Esperar a los bárbaros, hasta nuestros días, parece una estrategia política, social y, por desgracia, comunicacional, común a las naciones y a las repúblicas.

La historia “oficial” de Chile, sin ir más lejos, tiene sus propios bárbaros: los mapuches.

El pueblo mapuche, tras soportar los embates de la colonia española, sufre su propia “conquista civilizadora” durante el siglo XIX, cruenta desde todos los documentos oficiales, pero necesaria según las voces victoriosas, pues solo así se consiguió la mal llamada “pacificación” de la Araucanía.

Si los mapuches son considerados “bárbaros” por la civilización chilena –si es que existe tal civilización-, o mejor dicho por las autoridades políticas y culturales, debido a su ubicación geográfica más allá de las fronteras previas a la ocupación, a su lengua propia, a su idiosincrasia particular y, sobre todo, a su terquedad in-transable a renunciar a su cultura e identidad en pos de la nacionalidad e identidad chilena, entonces está bien que sigan siendo bárbaros, es decir, distinto a nosotros.

Si los mapuches son considerados bárbaros, en cambio, porque cada vez que sucede un hecho de violencia en la región de la Araucanía se los va a acusar de sospechosos evidentes por el solo hecho de que se han negado a someterse a un sistema que no conforme con “expropiarles” sus territorios en provecho de la entidad política que llamamos nación y que, como toda comunidad dominante, se establece sobre los demás mediante la violencia, además desea despojarles su identidad, entonces lo que llamamos barbarie no es más que nuestra propia intolerancia e incomprensión hacia otros.

Cada vez que salimos en busca de los bárbaros para diferenciarnos “civilizadamente” de los retrasados, lo que hacemos es imponer nuestro narcisismo señorial e ilustrado a aquellos que no son iguales a nosotros.

De allí que cada uno de nosotros, ya sea con los mapuches (Chile), con los árabes (Europa y Norteamérica), con los pobres (medios de comunicación y clase política), entre otros ejemplos que podemos citar, ejecuta o bien se hace cómplice de un trato peyorativo y denigrante contra otros que no están en nuestra misma sintonía socioeconómica, política o cultural.

Acostumbrados a creer que todo está bien, somos incapaces de despertar de nuestro aletargamiento sin la necesidad de que aparezcan los bárbaros: siempre que un hecho impactante nos perturba, salimos a encontrar a los bárbaros, aún a riesgo de equivocarnos: así ha pasado con cientos de mapuches apresados para tranquilizar a los dueños de fundos cuando hay incendios.

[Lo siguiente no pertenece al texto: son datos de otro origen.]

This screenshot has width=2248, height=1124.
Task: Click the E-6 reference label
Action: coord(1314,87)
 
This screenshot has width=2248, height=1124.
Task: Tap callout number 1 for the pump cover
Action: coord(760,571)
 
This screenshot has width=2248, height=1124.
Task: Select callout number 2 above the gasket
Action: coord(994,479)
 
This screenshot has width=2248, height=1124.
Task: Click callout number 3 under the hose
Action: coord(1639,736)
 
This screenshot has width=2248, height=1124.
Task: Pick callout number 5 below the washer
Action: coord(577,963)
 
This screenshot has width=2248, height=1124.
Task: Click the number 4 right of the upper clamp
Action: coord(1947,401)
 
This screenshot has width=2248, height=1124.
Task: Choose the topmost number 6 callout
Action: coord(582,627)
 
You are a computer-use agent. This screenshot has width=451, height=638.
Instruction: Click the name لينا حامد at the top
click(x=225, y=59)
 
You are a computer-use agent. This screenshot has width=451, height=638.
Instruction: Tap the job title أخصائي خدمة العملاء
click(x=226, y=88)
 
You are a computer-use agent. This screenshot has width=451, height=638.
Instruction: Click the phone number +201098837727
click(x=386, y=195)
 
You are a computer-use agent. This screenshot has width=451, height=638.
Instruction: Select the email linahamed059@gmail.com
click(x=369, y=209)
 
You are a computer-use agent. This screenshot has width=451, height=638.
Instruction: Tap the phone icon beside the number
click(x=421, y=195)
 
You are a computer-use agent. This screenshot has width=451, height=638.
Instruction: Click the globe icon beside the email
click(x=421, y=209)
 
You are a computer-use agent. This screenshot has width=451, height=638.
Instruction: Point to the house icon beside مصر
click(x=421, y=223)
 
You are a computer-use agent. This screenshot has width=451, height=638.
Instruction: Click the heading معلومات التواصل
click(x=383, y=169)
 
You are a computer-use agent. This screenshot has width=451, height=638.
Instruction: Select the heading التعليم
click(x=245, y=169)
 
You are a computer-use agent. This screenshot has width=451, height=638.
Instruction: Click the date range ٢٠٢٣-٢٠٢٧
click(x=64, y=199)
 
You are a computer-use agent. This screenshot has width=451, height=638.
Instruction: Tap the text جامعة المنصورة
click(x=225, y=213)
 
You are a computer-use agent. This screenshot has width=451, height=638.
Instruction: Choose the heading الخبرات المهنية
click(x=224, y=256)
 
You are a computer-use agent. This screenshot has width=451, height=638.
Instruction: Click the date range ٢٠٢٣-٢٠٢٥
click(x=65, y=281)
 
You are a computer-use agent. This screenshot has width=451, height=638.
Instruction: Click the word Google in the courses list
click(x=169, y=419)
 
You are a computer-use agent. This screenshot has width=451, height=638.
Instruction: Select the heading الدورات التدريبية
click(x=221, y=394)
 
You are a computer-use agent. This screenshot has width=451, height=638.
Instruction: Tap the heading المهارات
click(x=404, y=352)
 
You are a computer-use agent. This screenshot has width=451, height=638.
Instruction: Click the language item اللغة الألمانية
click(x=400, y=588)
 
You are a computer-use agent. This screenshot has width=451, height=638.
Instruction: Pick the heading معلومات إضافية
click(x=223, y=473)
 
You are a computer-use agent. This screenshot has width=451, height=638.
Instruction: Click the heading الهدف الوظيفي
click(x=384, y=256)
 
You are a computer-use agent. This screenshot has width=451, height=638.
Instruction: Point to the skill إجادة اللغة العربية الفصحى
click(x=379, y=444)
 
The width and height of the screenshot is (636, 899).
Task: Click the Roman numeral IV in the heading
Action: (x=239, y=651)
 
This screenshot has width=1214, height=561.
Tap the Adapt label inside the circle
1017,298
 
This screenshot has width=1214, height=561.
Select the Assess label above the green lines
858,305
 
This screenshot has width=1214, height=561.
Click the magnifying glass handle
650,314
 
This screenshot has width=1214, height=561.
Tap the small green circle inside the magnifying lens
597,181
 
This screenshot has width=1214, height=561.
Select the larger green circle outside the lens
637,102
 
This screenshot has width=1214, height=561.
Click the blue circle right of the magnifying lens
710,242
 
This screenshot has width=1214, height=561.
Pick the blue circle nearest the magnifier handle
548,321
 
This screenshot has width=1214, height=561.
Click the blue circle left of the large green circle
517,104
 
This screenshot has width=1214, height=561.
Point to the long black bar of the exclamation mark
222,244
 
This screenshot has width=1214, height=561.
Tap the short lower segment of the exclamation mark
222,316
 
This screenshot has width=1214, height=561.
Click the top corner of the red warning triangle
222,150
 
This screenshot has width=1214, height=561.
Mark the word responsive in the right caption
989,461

También sucede así con cientos de inocentes detenidos por delitos de alto impacto comunicacional, como lo vívido por un joven drogadicto que fue víctima de la búsqueda desenfrenada de un bárbaro al cual culpar a raíz de un homicidio a cuadras de una universidad, pasando dos años preso por algo que no tenía culpa, aparte de estar drogado a la hora de su detención y vivir cerca del hecho.

Siempre que buscamos bárbaros, los encontramos. El problema es que los buscamos fuera de nuestras fronteras, cuando bastaría mirarnos al espejo para encontrar un auténtico bárbaro:

“-¿Por qué empieza de pronto este desconcierto
y confusión? (¡Qué graves se han vuelto los rostros!)”, finaliza el poema de Kavafis.

“¿Por qué calles y plazas aprisa se vacían
y todos vuelven a casa compungidos?
Porque se hizo de noche y los bárbaros no llegaron.
Algunos han venido de las fronteras
y contado que los bárbaros no existen.

¿Y qué va a ser de nosotros ahora sin bárbaros?
Esta gente, al fin y al cabo, era una solución”

La solución, sí, pero la solución para culpar a otros de lo que nos negamos a reconocer en nosotros mismos.